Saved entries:

▼

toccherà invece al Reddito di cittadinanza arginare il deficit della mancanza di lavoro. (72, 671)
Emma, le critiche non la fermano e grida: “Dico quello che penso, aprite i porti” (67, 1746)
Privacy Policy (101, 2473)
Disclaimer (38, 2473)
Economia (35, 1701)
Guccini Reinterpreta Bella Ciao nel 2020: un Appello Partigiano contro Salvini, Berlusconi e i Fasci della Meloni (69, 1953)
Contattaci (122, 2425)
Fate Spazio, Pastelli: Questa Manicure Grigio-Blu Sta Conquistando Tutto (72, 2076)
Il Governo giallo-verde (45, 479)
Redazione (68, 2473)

▲

### Try it
Repeat the data exactly as it was given above.

### Solution to the problem
toccherà invece al Reddito di cittadinanza arginare il deficit della mancanza di lavoro. (72, 671)
Emma, le critiche non la fermano e grida: “Dico quello che penso, aprite i porti” (67, 1746)
Privacy Policy (101, 2473)
Disclaimer (38, 2473)
Economia (35, 1701)
Guccini Reinterpreta Bella Ciao nel 2020: un Appello Partigiano contro Salvini, Berlusconi e i Fasci della Meloni (69, 1953)
Contattaci (122, 2425)
Fate Spazio, Pastelli: Questa Manicure Grigio-Blu Sta Conquistando Tutto (72, 2076)
Il Governo giallo-verde (45, 479)
Redazione (68, 2473)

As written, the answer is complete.